Die Landesregierung hat die vereinbarte Redezeit um 2 Minuten überzogen. Diese stehen nun auch allen Fraktionen zu. Zunächst hat für die Fragestellerin der Großen Anfrage, die SPD-Fraktion, Frau Abgeordnete Kirsten Eickhoff-Weber das Wort.

Sehr geehrter Herr Präsident! Liebe Kolleginnen! Liebe Kollegen! Ernährungswirtschaft und Schleswig-Holstein, das gehört zusammen, seit Generationen. Lebensmittel aus dem echten Norden haben einen guten Ruf und sind weit über die Landesgrenzen hinaus bekannt. Das bestätigt auch die Antwort auf unsere Große Anfrage zur Ernährungswirtschaft, für die ich mich bei der Landesregierung, bei Minister Habeck und den beteiligten Häusern ausdrücklich bedanke.

(Beifall SPD, BÜNDNIS 90/DIE GRÜNEN, SSW, vereinzelt CDU und FDP)

Mit vielen Ortsnamen assoziieren wir herausragende Produkte des Landes: Lübeck, Silberstedt, Elmshorn, Flensburg, Böklund, Hamfelde, Ahrensburg.

(Zuruf SPD)

- Ja, man kann die Reihe beliebig fortsetzen. Auch Neumünster ist mit der Ernährungswirtschaft verbunden: das Landeslabor, das Milchtrocknungswerk, die Mühle Rosenkranz, Edeka Nord, die Regionalen Berufsbildungszentren und das Lebensmittelinstitut KIN.

Zur Ernährungswirtschaft gehören alle Wirtschaftsbereiche, die sich mit der Produktion, der Verarbeitung von und dem Handel mit Lebensmitteln befassen. Das sind in Schleswig-Holstein zahlreiche Betriebe und Unternehmen in unterschiedlichster Größe und Ausrichtung. Wir haben Netzwerke, Initiativen und Erzeugergemeinschaften, in denen die Akteure ihr Fachwissen und ihre Ideen zusammenbringen. Da ist Potenzial vorhanden. Wir haben zahlreiche Ausbildungsgänge im dualen System mit engagierten Ausbildungsbetrieben und guter beruflicher Bildung. Der Minister hat die Fachkräfteinitiative erwähnt. Wir haben Forschung und Entwicklung mit Studiengängen an mehreren Hochschulen, Kooperationen zwischen Hochschulen und Wirtschaft sowie Kompetenzzentren.

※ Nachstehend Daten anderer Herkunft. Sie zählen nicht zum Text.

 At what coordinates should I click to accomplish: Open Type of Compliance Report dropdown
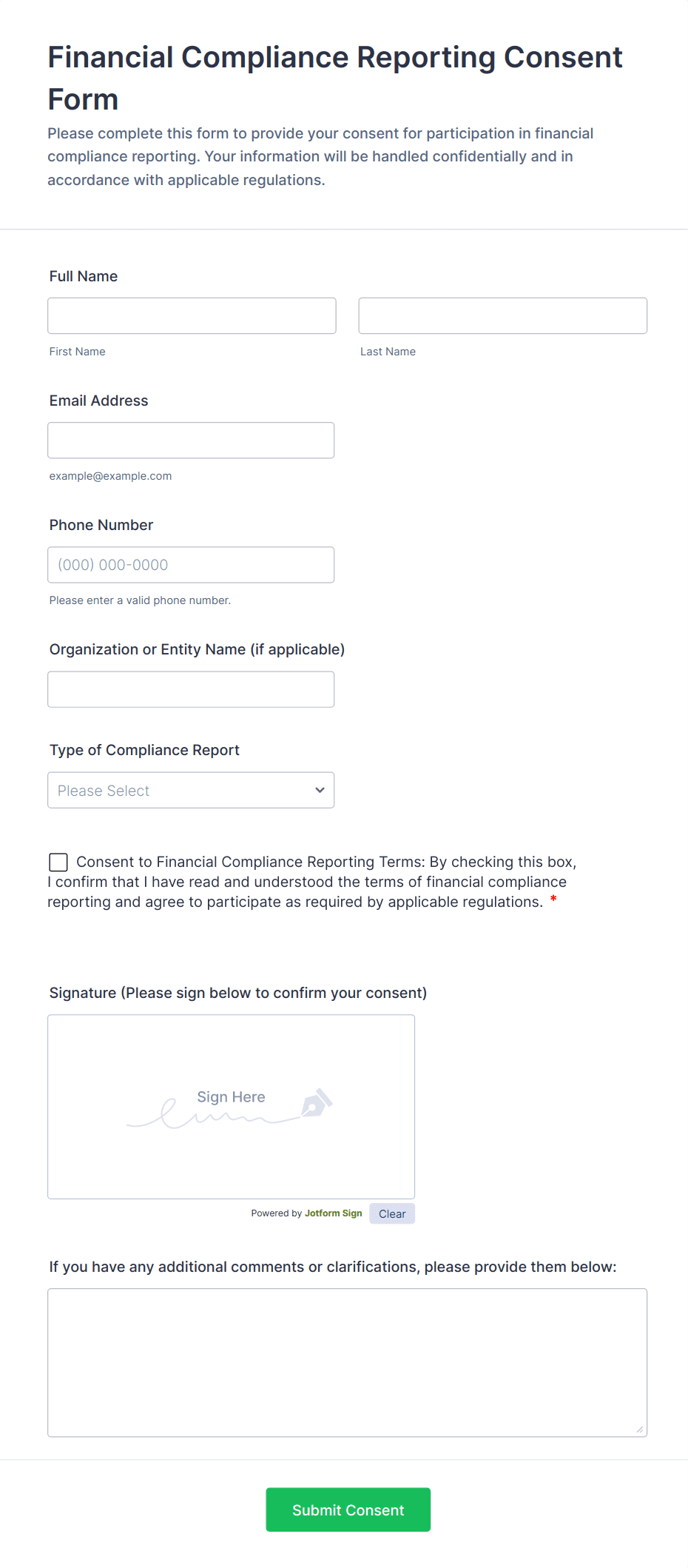click(x=191, y=790)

(Minister Dr. Robert Habeck)

Vor dem Hintergrund der vielschichtigen Debatte über gesunde Ernährung und nachhaltige Produktion müssen wir uns die Frage stellen, ob unsere Ernährungswirtschaft zukunftsfähig aufgestellt ist. Der Konzentrationsprozess und der Strukturwandel setzen sich fort. Lebensmittel werden in Deutschland immer billiger. Gleichzeitig wollen Verbraucher Lebensmittel aus der Region, aus einer Produktion, die umwelt- und tiergerecht ist. Zunehmend sind Verbraucherinnen und Verbraucher bereit, für nachhaltig produzierte Lebensmittel mehr Geld auszugeben. Regionale Vermarktung spielt dabei ebenso eine Rolle wie der insgesamt wachsende Markt für Bioprodukte.

Das Leibniz-Institut betrachtet in einem Sammelprofil die Wertschöpfungskette Umwelt - Mensch Ernährung - Gesundheit. Das beschreibt für mich sehr umfassend die Vielschichtigkeit der Ernährungswirtschaft.